* AIM OF THE TASK *
Copy out every line of the records below word for word, leaving out the pictures.

* MATERIAL SHOWN *

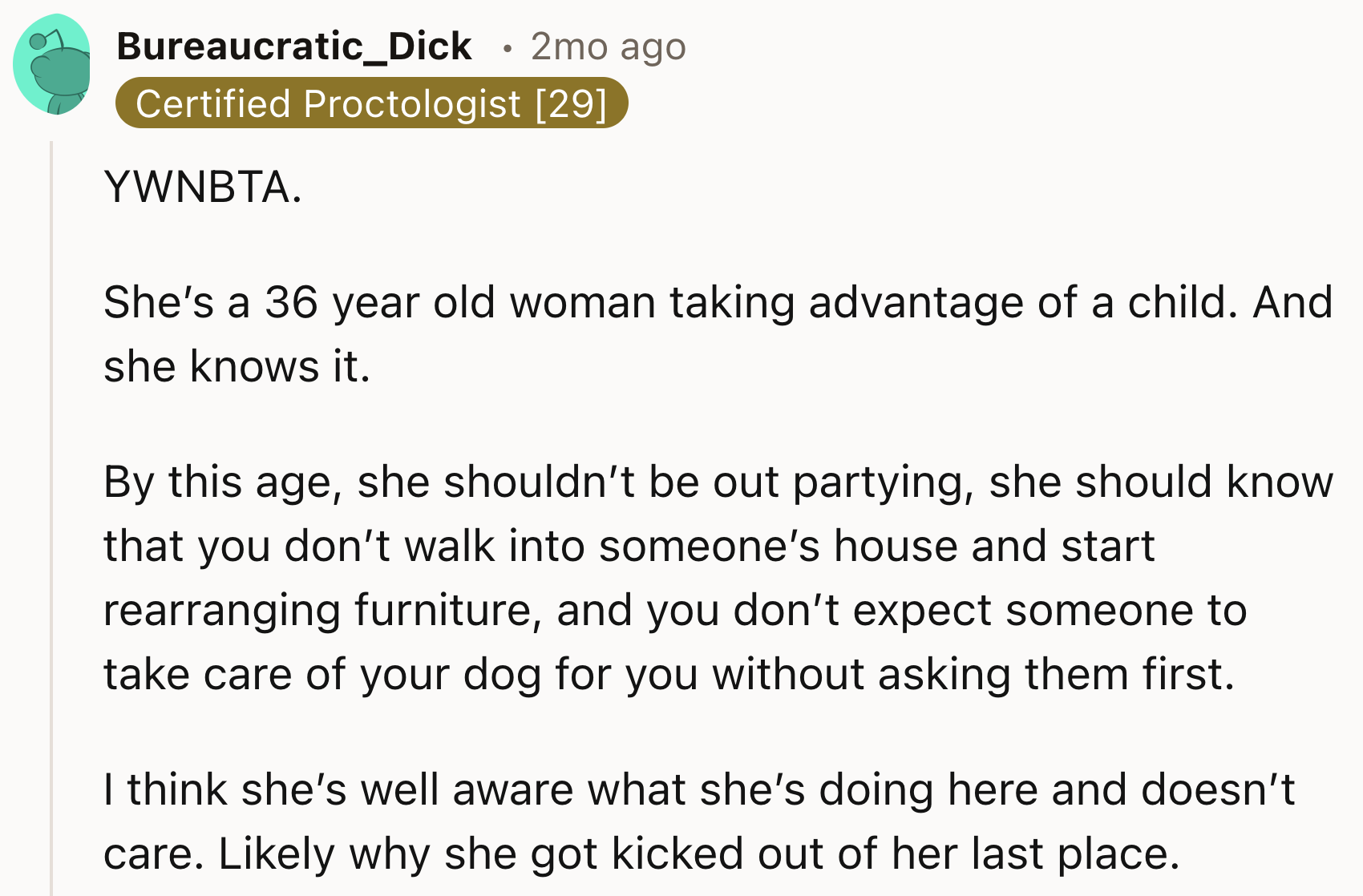This screenshot has height=896, width=1363.
Task: Click the "YWNBTA." verdict text
Action: pyautogui.click(x=203, y=188)
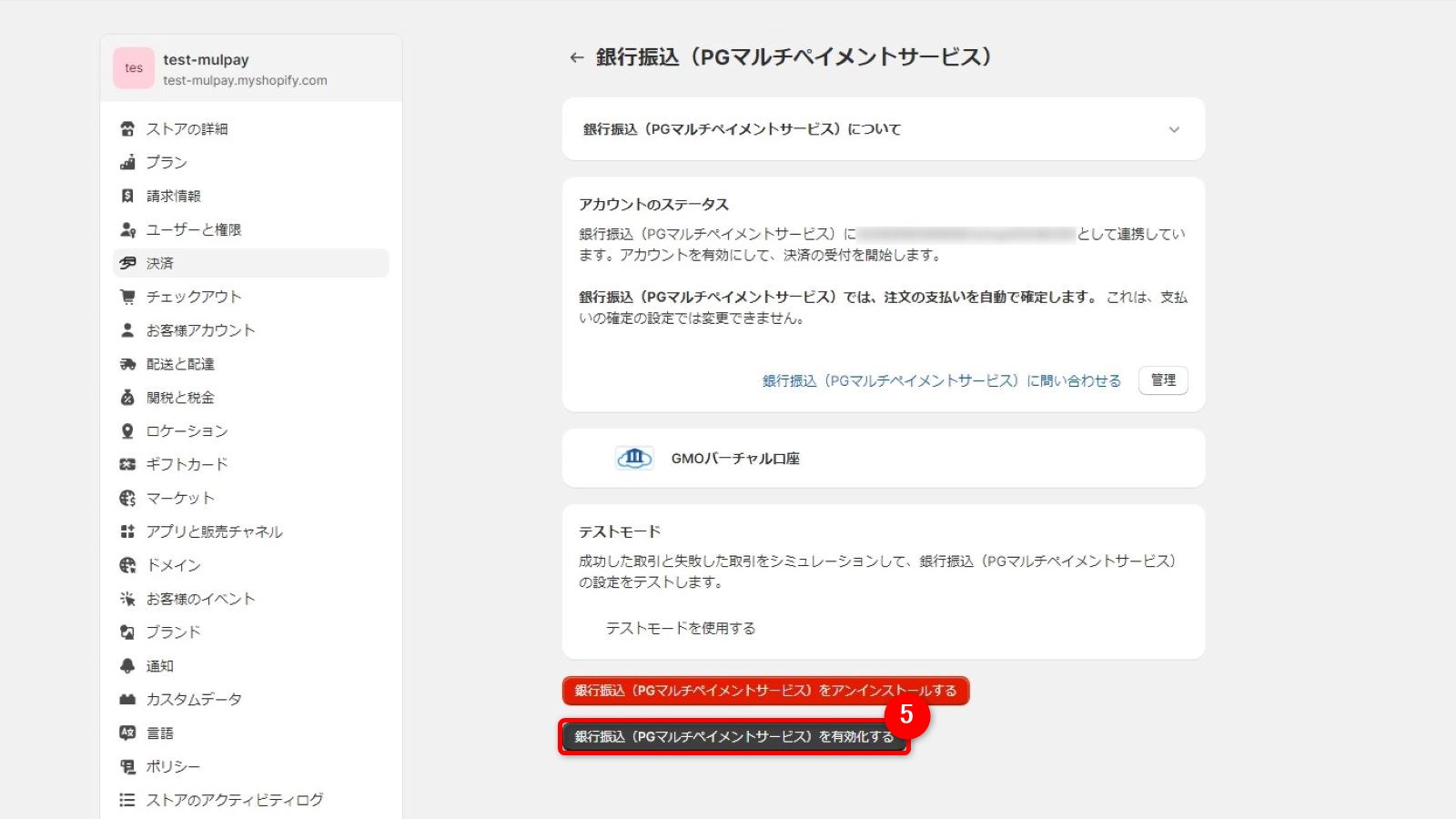The height and width of the screenshot is (819, 1456).
Task: Enable the テストモードを使用する checkbox
Action: coord(590,628)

* THE RESULT *
This screenshot has height=896, width=1363.
Task: Click the "YWNBTA." verdict text
Action: pyautogui.click(x=203, y=188)
The height and width of the screenshot is (819, 1456).
Task: Enable the テストモードを使用する checkbox
Action: coord(590,628)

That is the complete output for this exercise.